What I've always loved about soaps is that element of surprise ... and last week I was genuinely taken aback by Jodie and her best mate Poppy in EastEnders ... There's been so much darkness in the show what it really needed was some light relief. The dialogue was excellently written – very The Only Way Is Essex – and made me laugh out loud. Before last week, I could take or leave Jodie Gold. But Poppy changed all that. Having watched the girls bounce off each other I have a much better idea of what Jodie is about. Now, I'm hoping that we get to find out more about Poppy. Perhaps she's got an interesting family who could relocate from Shepherd's Bush and brighten up the Square?

"I'm completely overwhelmed with all this Poppy love. Thank you. #Chuffed x".
— —Bright's tweet on her official Twitter account after the news that Poppy was to become a regular character was confirmed by Digital Spy (2012).

Upon Poppy's return in 2011, she and Jodie were widely known as a "double act". Roz Laws of the Sunday Mercury welcomed Poppy's return, observing that "Walford needs all the humour it can get these days". In the Daily Mirror, Jennifer Rodger called them a "refreshing change", and Tony Stewart deemed them "The daftest girls in Soapland and probably the funniest". Stewart was one of several critics to express displeasure over their axing, describing it as "a shame". Jane Simon and Brian McIver of the Daily Record described them as "an adorable female double act [and] E20's answer to 2 Shoes", and wrote of their departure, "apparently there just isn't enough room for sunny, funny, glass-half-full types in Walford". A critic writing for The Huffington Post suggested that they had "injected some humour into the famously gloomy soap". The Daily Mirrors Rodger said that she was "sad" that the duo had left, saying that she "found their scenes together hilarious", hoping that she would see both Bright and Babbington in a new show together.
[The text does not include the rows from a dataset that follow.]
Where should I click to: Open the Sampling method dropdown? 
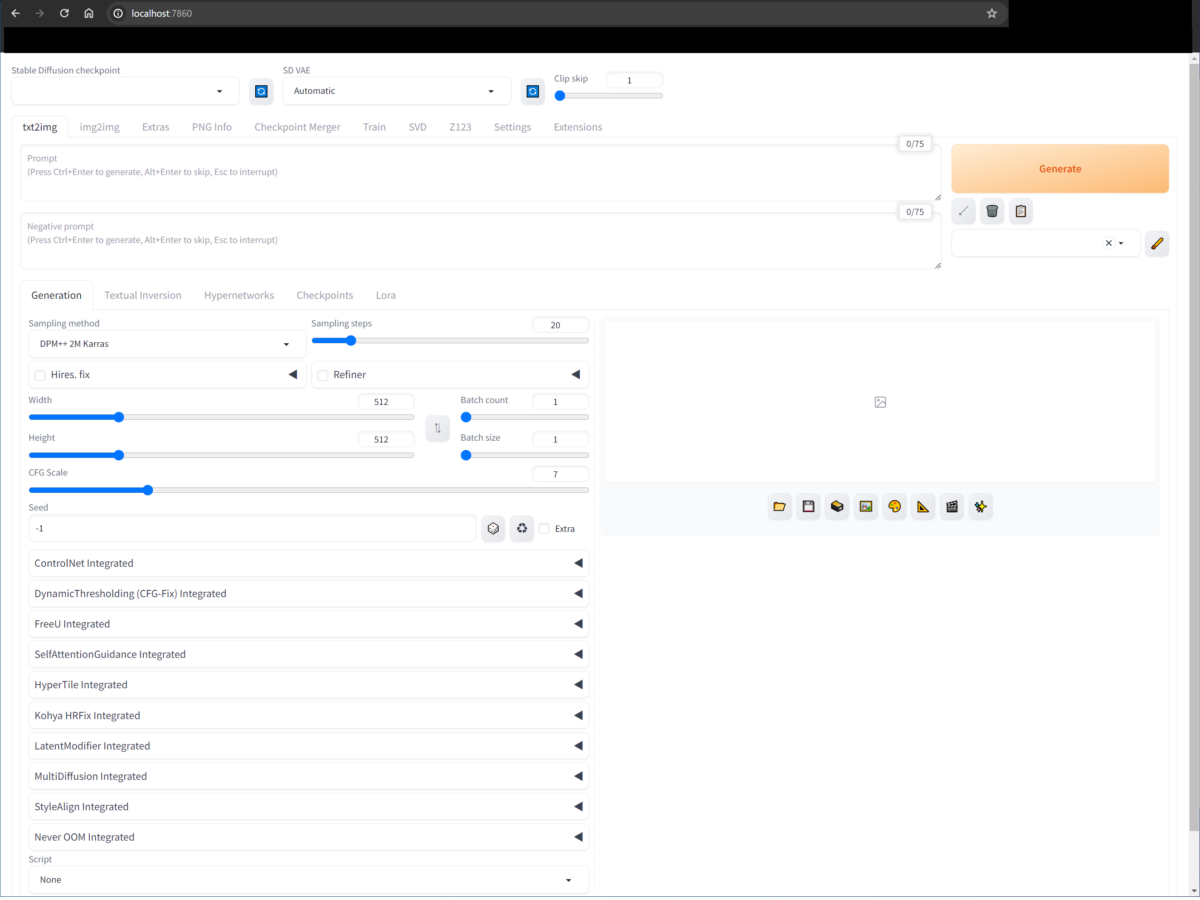coord(166,344)
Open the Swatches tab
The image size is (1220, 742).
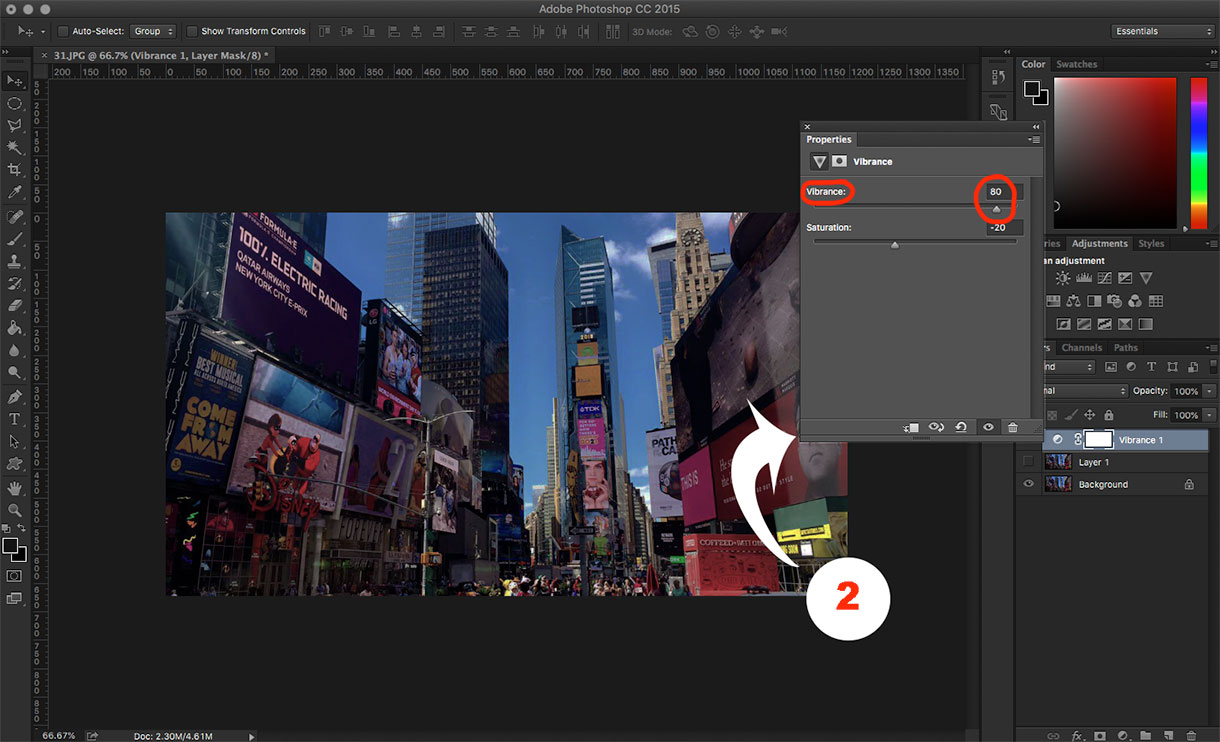[1077, 64]
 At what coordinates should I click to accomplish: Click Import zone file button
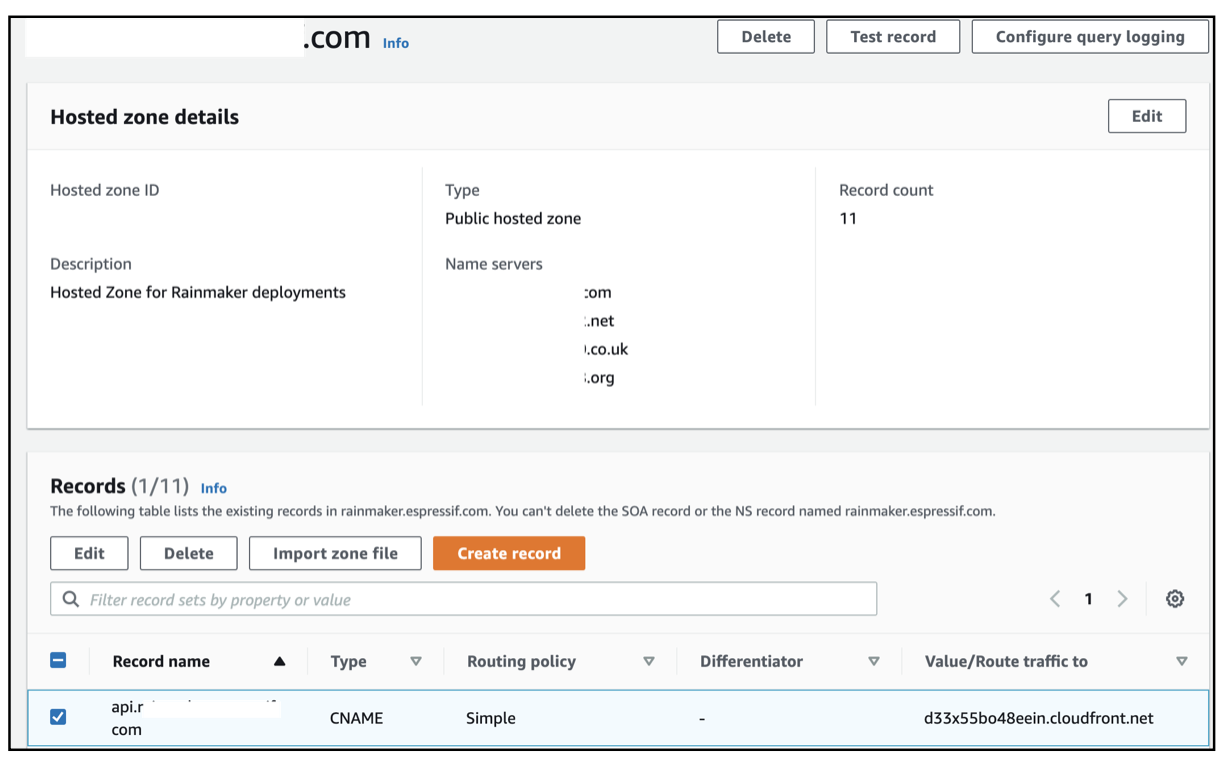tap(335, 553)
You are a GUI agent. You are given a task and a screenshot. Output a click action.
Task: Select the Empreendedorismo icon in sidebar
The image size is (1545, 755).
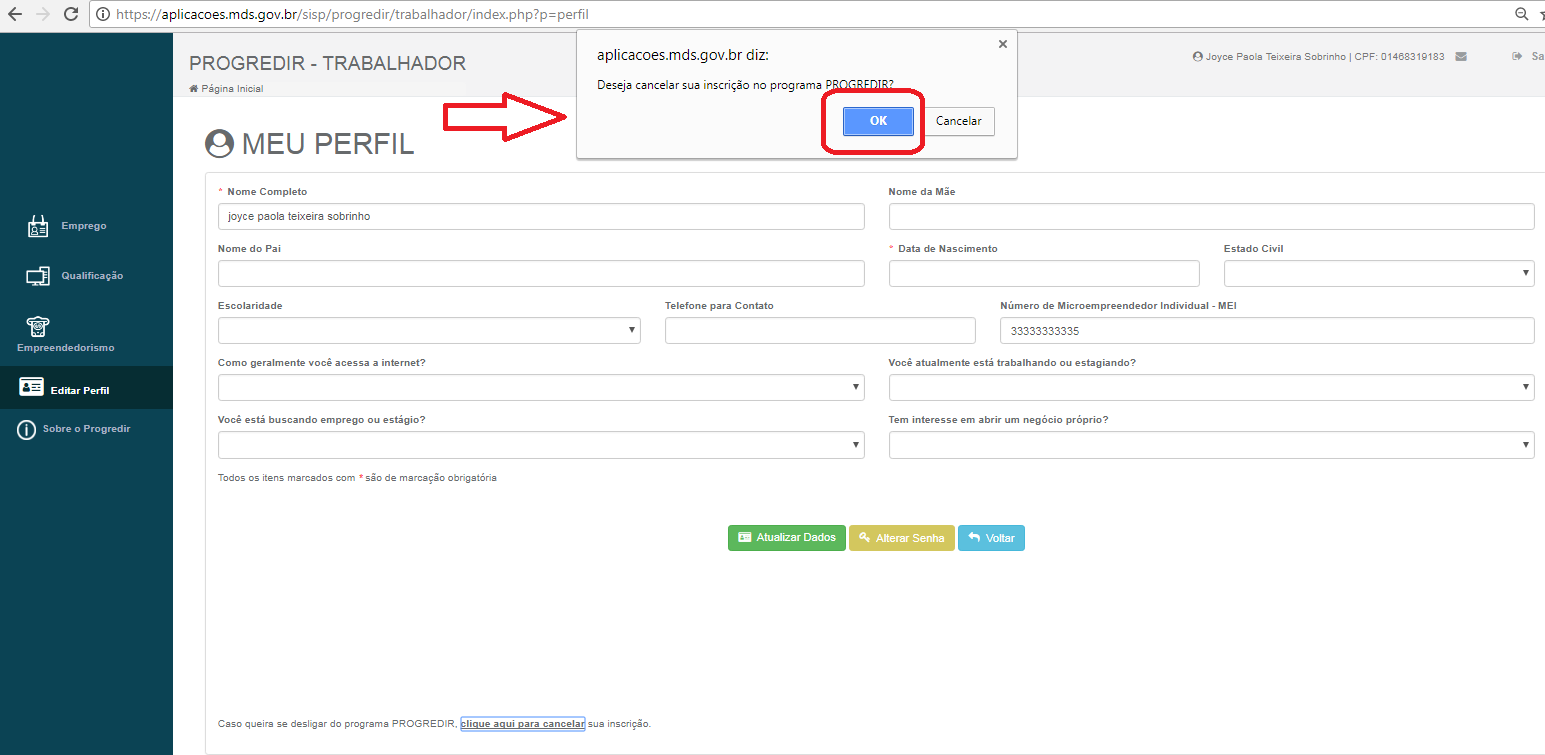coord(37,326)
Bright stated that during her main stint in 2011, she received mail telling her saying how much fans liked the double act between Poppy and Jodie, and that they were a "breath of fresh air".

Upon Bright's return in 2012, she was still named "one half of Poppy and Jodie double-act", with the Daily Mirrors Simon adding that Poppy was returning "just in time because some people in Walford are in dire need of a make-under". Inside Soap predicted that Albert Square would be a "cheerier place for the foreseeable future as bubbly Poppy Meadow makes a welcome return". Radio Times made a similar comment about Poppy's return saying that, "In happier news, the glorious Poppy Meadow is back. That is sooo lovely!". Although Stewart did not particularly aim this at Poppy, Stewart did complain about the younger characters in the cast, using Poppy as one of the examples. He said, "While there are some talented and award-winning young actors in the cast, you can't help but suspect that colouring books and crayons are handed out with the scripts at times". A Daily Mirror writer said that Poppy, played by the "excellent Rachel Bright", is "one of the comedy delights in this soap". The writer stated that she was "even more Essex than former Towie star Amy Childs".